>> Begin Task inputs

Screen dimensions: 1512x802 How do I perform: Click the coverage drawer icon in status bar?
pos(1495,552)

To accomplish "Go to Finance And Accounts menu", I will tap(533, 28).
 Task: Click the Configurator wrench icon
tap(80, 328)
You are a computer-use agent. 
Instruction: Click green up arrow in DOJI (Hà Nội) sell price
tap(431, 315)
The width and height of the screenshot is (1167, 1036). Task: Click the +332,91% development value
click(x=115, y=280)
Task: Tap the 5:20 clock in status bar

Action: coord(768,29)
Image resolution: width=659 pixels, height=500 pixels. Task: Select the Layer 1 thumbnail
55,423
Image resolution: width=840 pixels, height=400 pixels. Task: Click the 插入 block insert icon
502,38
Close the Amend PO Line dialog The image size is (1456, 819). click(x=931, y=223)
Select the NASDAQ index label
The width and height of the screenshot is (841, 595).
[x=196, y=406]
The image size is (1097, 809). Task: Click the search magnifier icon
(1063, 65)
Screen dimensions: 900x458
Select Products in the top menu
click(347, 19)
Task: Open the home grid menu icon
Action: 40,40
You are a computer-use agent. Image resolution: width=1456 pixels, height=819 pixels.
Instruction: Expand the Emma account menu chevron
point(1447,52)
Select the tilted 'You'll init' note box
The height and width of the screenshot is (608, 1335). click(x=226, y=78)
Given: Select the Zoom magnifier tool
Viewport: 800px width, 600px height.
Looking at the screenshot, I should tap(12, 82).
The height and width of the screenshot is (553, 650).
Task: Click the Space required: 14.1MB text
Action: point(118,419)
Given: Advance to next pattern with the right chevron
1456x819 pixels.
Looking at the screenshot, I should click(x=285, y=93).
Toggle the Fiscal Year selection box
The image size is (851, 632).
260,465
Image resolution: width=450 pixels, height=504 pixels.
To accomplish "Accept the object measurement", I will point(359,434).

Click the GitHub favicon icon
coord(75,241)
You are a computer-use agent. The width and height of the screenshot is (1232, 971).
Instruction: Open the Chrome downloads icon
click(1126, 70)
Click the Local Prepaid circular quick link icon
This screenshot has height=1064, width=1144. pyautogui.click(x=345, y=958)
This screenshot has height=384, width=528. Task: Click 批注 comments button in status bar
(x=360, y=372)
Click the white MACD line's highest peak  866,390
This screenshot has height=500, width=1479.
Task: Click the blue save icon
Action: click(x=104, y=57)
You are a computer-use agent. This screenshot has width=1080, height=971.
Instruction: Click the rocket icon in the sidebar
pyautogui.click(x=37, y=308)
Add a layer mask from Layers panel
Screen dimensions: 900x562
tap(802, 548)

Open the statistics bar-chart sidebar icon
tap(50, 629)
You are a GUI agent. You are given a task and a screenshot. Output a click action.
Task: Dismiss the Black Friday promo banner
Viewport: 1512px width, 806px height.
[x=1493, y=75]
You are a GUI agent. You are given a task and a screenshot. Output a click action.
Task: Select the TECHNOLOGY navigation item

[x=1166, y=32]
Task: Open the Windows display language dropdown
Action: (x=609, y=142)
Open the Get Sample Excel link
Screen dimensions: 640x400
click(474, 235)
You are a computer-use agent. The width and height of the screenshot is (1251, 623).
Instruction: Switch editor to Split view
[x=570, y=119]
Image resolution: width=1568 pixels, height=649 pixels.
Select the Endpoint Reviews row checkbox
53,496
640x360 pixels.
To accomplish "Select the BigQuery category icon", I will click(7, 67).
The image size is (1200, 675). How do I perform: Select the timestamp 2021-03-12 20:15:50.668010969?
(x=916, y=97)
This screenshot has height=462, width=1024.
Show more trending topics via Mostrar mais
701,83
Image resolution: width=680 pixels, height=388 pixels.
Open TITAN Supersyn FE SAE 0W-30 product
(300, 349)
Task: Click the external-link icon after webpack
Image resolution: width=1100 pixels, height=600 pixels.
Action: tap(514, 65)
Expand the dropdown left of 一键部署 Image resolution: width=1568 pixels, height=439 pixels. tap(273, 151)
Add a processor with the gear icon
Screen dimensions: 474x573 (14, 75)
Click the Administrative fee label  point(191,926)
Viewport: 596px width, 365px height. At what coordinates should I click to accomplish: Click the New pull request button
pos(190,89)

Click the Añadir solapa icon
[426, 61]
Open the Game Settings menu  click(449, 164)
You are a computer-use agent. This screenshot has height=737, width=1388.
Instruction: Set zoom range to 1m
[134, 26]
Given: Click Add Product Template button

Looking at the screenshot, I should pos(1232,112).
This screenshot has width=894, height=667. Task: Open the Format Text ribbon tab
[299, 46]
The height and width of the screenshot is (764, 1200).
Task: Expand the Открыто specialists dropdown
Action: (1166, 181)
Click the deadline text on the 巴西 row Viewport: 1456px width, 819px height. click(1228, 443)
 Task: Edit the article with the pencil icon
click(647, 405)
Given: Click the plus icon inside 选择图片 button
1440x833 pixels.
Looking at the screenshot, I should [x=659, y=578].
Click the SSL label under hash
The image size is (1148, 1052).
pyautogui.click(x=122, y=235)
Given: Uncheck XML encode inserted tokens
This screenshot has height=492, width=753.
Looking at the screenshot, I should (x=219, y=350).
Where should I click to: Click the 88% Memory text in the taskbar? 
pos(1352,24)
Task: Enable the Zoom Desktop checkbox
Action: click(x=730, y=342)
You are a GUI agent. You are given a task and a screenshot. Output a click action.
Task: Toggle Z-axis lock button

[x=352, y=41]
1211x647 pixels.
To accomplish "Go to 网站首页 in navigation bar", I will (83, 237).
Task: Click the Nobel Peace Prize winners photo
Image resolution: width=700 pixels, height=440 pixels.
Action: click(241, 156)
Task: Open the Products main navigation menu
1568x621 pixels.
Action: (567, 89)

>> End Task inputs

● **What the exercise asks**
Copy out all the entries above, but swap every "magnifier" for "lens" and change nothing else.

● **Completed exercise**
Screen dimensions: 1512x802 How do I perform: Click the coverage drawer icon in status bar?
pos(1495,552)

To accomplish "Go to Finance And Accounts menu", I will tap(533, 28).
 Task: Click the Configurator wrench icon
tap(80, 328)
You are a computer-use agent. 
Instruction: Click green up arrow in DOJI (Hà Nội) sell price
tap(431, 315)
The width and height of the screenshot is (1167, 1036). Task: Click the +332,91% development value
click(x=115, y=280)
Task: Tap the 5:20 clock in status bar

Action: coord(768,29)
Image resolution: width=659 pixels, height=500 pixels. Task: Select the Layer 1 thumbnail
55,423
Image resolution: width=840 pixels, height=400 pixels. Task: Click the 插入 block insert icon
502,38
Close the Amend PO Line dialog The image size is (1456, 819). click(x=931, y=223)
Select the NASDAQ index label
The width and height of the screenshot is (841, 595).
[x=196, y=406]
The image size is (1097, 809). Task: Click the search lens icon
(1063, 65)
Screen dimensions: 900x458
Select Products in the top menu
click(347, 19)
Task: Open the home grid menu icon
Action: 40,40
You are a computer-use agent. Image resolution: width=1456 pixels, height=819 pixels.
Instruction: Expand the Emma account menu chevron
point(1447,52)
Select the tilted 'You'll init' note box
The height and width of the screenshot is (608, 1335). click(x=226, y=78)
Given: Select the Zoom lens tool
Viewport: 800px width, 600px height.
Looking at the screenshot, I should tap(12, 82).
The height and width of the screenshot is (553, 650).
Task: Click the Space required: 14.1MB text
Action: point(118,419)
Given: Advance to next pattern with the right chevron
1456x819 pixels.
Looking at the screenshot, I should click(x=285, y=93).
Toggle the Fiscal Year selection box
The image size is (851, 632).
260,465
Image resolution: width=450 pixels, height=504 pixels.
To accomplish "Accept the object measurement", I will point(359,434).

Click the GitHub favicon icon
coord(75,241)
You are a computer-use agent. The width and height of the screenshot is (1232, 971).
Instruction: Open the Chrome downloads icon
click(1126, 70)
Click the Local Prepaid circular quick link icon
This screenshot has height=1064, width=1144. pyautogui.click(x=345, y=958)
This screenshot has height=384, width=528. Task: Click 批注 comments button in status bar
(x=360, y=372)
Click the white MACD line's highest peak  866,390
This screenshot has height=500, width=1479.
Task: Click the blue save icon
Action: click(x=104, y=57)
You are a computer-use agent. This screenshot has width=1080, height=971.
Instruction: Click the rocket icon in the sidebar
pyautogui.click(x=37, y=308)
Add a layer mask from Layers panel
Screen dimensions: 900x562
tap(802, 548)

Open the statistics bar-chart sidebar icon
tap(50, 629)
You are a GUI agent. You are given a task and a screenshot. Output a click action.
Task: Dismiss the Black Friday promo banner
Viewport: 1512px width, 806px height.
[x=1493, y=75]
You are a GUI agent. You are given a task and a screenshot. Output a click action.
Task: Select the TECHNOLOGY navigation item

[x=1166, y=32]
Task: Open the Windows display language dropdown
Action: (x=609, y=142)
Open the Get Sample Excel link
Screen dimensions: 640x400
click(474, 235)
You are a computer-use agent. The width and height of the screenshot is (1251, 623).
Instruction: Switch editor to Split view
[x=570, y=119]
Image resolution: width=1568 pixels, height=649 pixels.
Select the Endpoint Reviews row checkbox
53,496
640x360 pixels.
To accomplish "Select the BigQuery category icon", I will click(7, 67).
The image size is (1200, 675). How do I perform: Select the timestamp 2021-03-12 20:15:50.668010969?
(x=916, y=97)
This screenshot has height=462, width=1024.
Show more trending topics via Mostrar mais
701,83
Image resolution: width=680 pixels, height=388 pixels.
Open TITAN Supersyn FE SAE 0W-30 product
(300, 349)
Task: Click the external-link icon after webpack
Image resolution: width=1100 pixels, height=600 pixels.
Action: tap(514, 65)
Expand the dropdown left of 一键部署 Image resolution: width=1568 pixels, height=439 pixels. tap(273, 151)
Add a processor with the gear icon
Screen dimensions: 474x573 (14, 75)
Click the Administrative fee label  point(191,926)
Viewport: 596px width, 365px height. At what coordinates should I click to accomplish: Click the New pull request button
pos(190,89)

Click the Añadir solapa icon
[426, 61]
Open the Game Settings menu  click(449, 164)
You are a computer-use agent. This screenshot has height=737, width=1388.
Instruction: Set zoom range to 1m
[134, 26]
Given: Click Add Product Template button

Looking at the screenshot, I should pos(1232,112).
This screenshot has width=894, height=667. Task: Open the Format Text ribbon tab
[299, 46]
The height and width of the screenshot is (764, 1200).
Task: Expand the Открыто specialists dropdown
Action: (1166, 181)
Click the deadline text on the 巴西 row Viewport: 1456px width, 819px height. click(1228, 443)
 Task: Edit the article with the pencil icon
click(647, 405)
Given: Click the plus icon inside 选择图片 button
1440x833 pixels.
Looking at the screenshot, I should [x=659, y=578].
Click the SSL label under hash
The image size is (1148, 1052).
pyautogui.click(x=122, y=235)
Given: Uncheck XML encode inserted tokens
This screenshot has height=492, width=753.
Looking at the screenshot, I should (x=219, y=350).
Where should I click to: Click the 88% Memory text in the taskbar? 
pos(1352,24)
Task: Enable the Zoom Desktop checkbox
Action: click(x=730, y=342)
You are a GUI agent. You are given a task and a screenshot. Output a click action.
Task: Toggle Z-axis lock button

[x=352, y=41]
1211x647 pixels.
To accomplish "Go to 网站首页 in navigation bar", I will (83, 237).
Task: Click the Nobel Peace Prize winners photo
Image resolution: width=700 pixels, height=440 pixels.
Action: click(241, 156)
Task: Open the Products main navigation menu
1568x621 pixels.
Action: (567, 89)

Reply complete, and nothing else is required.